# Information provided
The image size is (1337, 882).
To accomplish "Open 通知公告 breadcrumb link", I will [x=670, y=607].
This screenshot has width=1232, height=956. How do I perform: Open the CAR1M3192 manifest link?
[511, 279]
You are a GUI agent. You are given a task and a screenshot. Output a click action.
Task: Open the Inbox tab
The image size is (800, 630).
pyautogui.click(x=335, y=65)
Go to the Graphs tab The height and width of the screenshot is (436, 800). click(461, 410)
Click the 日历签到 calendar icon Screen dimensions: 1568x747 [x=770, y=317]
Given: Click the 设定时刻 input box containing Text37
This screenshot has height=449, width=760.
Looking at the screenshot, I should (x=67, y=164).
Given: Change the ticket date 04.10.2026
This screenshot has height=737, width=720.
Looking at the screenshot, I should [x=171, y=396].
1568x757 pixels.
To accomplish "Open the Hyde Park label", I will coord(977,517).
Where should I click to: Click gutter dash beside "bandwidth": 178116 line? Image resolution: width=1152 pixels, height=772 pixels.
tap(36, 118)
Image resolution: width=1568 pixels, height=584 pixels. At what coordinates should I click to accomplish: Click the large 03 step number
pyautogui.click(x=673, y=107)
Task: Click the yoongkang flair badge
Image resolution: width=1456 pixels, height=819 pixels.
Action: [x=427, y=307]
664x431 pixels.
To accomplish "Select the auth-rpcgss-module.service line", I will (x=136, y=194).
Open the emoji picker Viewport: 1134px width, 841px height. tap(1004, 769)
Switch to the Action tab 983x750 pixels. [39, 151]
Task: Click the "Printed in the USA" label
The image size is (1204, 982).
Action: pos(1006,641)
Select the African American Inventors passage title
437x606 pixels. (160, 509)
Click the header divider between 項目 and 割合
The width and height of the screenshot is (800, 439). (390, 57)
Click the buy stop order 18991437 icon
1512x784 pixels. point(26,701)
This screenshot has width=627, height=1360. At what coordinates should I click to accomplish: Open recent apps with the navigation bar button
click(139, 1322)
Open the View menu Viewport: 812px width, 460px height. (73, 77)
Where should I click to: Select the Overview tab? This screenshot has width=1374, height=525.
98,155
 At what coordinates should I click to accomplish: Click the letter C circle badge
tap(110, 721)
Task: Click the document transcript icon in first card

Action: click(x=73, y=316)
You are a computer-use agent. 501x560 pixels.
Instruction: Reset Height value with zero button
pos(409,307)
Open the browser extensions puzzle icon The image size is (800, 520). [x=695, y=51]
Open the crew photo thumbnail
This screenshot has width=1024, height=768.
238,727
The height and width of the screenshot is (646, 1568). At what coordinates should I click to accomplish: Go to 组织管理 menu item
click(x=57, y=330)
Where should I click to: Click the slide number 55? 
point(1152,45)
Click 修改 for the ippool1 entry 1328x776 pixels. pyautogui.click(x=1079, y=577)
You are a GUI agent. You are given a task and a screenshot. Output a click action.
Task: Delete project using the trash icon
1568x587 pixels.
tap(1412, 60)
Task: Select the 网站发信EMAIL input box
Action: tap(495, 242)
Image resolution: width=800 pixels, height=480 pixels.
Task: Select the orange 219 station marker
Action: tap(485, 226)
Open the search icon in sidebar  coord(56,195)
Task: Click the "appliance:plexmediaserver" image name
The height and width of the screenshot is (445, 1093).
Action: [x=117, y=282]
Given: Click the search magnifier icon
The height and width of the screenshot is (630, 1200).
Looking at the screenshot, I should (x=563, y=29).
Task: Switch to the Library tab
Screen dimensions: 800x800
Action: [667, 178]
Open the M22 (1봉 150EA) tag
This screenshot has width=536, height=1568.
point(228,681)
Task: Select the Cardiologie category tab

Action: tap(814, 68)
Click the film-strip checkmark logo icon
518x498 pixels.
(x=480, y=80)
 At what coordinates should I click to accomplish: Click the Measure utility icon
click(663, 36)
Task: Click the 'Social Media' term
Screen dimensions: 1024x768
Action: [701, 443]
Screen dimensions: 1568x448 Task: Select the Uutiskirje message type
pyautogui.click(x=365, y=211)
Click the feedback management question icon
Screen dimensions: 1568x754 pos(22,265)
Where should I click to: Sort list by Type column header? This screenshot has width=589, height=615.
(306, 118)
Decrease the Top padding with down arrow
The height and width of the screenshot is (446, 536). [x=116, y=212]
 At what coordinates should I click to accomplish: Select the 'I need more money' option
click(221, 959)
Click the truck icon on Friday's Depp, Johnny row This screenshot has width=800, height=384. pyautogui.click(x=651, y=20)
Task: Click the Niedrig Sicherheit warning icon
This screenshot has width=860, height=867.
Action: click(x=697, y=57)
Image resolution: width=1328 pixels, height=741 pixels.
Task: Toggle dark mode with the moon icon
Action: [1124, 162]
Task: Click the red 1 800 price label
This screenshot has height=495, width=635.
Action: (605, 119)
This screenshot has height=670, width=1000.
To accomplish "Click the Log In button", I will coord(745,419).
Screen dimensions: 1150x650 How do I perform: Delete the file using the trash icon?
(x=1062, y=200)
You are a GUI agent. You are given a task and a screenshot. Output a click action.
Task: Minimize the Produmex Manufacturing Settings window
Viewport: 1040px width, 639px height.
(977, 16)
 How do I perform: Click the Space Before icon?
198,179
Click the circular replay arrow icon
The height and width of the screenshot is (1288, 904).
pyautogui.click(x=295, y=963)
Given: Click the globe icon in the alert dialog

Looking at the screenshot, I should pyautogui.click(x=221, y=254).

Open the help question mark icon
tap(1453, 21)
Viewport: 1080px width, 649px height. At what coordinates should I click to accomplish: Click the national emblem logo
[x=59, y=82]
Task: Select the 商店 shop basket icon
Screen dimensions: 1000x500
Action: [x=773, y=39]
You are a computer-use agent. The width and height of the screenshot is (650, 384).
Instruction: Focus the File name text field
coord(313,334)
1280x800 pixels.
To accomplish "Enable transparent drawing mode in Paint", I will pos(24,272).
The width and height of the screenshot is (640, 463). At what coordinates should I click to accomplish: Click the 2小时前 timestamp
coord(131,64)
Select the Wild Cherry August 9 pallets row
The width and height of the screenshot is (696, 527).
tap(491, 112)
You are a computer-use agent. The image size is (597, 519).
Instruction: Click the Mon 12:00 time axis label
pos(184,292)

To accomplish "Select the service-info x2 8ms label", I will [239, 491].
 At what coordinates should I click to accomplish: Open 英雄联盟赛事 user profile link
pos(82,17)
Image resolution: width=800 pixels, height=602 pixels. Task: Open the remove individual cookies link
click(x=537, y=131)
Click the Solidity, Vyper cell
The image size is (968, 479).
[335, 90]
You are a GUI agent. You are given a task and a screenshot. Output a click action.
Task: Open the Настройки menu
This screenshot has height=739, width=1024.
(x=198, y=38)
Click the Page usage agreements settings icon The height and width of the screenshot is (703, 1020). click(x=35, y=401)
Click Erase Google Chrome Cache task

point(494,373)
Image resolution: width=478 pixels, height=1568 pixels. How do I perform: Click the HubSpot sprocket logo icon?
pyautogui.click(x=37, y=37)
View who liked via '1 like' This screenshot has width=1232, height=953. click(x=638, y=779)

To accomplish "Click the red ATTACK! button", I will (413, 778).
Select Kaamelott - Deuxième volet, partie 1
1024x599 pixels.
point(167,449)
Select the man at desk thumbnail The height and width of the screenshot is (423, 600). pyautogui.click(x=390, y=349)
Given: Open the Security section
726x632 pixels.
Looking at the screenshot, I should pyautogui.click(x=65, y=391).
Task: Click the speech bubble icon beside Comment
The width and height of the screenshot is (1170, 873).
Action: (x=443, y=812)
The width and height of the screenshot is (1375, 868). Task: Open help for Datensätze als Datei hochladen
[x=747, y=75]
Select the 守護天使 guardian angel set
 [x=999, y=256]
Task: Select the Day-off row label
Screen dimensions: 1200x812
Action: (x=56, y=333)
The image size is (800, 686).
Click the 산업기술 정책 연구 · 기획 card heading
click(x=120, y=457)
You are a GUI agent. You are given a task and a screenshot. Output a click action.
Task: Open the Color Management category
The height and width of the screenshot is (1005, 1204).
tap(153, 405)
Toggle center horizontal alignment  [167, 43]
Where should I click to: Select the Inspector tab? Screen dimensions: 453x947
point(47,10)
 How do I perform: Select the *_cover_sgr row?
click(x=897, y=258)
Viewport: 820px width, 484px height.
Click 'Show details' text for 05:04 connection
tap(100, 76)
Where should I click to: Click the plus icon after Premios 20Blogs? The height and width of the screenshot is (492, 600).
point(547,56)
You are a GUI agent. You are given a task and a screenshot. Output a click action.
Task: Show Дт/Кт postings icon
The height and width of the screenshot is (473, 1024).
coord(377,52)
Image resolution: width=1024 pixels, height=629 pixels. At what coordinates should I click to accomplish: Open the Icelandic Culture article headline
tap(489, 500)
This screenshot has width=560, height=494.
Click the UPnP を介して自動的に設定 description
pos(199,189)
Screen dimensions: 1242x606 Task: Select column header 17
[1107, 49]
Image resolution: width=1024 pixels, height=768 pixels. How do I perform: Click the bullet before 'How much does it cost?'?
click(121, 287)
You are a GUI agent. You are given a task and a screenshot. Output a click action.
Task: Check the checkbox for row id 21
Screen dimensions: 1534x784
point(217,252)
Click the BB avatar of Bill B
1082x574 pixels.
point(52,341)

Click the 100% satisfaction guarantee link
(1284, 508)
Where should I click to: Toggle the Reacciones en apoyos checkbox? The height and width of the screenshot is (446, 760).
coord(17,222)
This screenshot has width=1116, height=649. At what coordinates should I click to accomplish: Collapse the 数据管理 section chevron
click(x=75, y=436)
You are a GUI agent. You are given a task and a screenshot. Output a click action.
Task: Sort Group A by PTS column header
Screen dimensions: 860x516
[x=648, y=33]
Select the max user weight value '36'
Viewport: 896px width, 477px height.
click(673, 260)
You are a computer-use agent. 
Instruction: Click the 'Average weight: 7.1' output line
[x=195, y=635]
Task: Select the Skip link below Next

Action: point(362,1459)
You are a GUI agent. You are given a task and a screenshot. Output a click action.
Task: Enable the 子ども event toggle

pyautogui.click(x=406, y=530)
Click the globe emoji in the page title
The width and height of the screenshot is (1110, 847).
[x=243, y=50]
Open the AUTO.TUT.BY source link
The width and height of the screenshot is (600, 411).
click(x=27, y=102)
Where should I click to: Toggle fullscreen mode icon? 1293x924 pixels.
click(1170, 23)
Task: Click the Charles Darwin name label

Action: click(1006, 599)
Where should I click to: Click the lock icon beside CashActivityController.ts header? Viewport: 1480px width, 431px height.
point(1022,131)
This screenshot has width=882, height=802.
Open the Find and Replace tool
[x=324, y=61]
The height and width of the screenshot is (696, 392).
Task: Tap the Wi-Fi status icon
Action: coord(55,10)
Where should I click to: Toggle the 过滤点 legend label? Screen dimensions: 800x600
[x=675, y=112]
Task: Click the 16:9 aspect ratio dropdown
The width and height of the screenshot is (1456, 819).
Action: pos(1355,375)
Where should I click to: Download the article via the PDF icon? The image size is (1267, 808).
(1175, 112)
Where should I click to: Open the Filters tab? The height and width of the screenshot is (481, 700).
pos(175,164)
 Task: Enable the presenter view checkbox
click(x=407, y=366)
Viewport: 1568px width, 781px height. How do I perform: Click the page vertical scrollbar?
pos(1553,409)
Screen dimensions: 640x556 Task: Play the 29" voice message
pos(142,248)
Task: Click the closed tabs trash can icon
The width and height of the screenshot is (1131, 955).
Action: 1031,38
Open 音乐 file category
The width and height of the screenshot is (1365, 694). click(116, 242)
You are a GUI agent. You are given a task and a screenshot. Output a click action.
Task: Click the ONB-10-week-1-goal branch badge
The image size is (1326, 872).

# Task objective
In the listing above, transcribe exactly everything from the line containing "Screen dimensions: 1200x812" down to the line containing "Toggle center horizontal", including both and nothing more.

# Result of the task
Screen dimensions: 1200x812
Action: (x=56, y=333)
The image size is (800, 686).
Click the 산업기술 정책 연구 · 기획 card heading
click(x=120, y=457)
You are a GUI agent. You are given a task and a screenshot. Output a click action.
Task: Open the Color Management category
The height and width of the screenshot is (1005, 1204).
tap(153, 405)
Toggle center horizontal alignment  [167, 43]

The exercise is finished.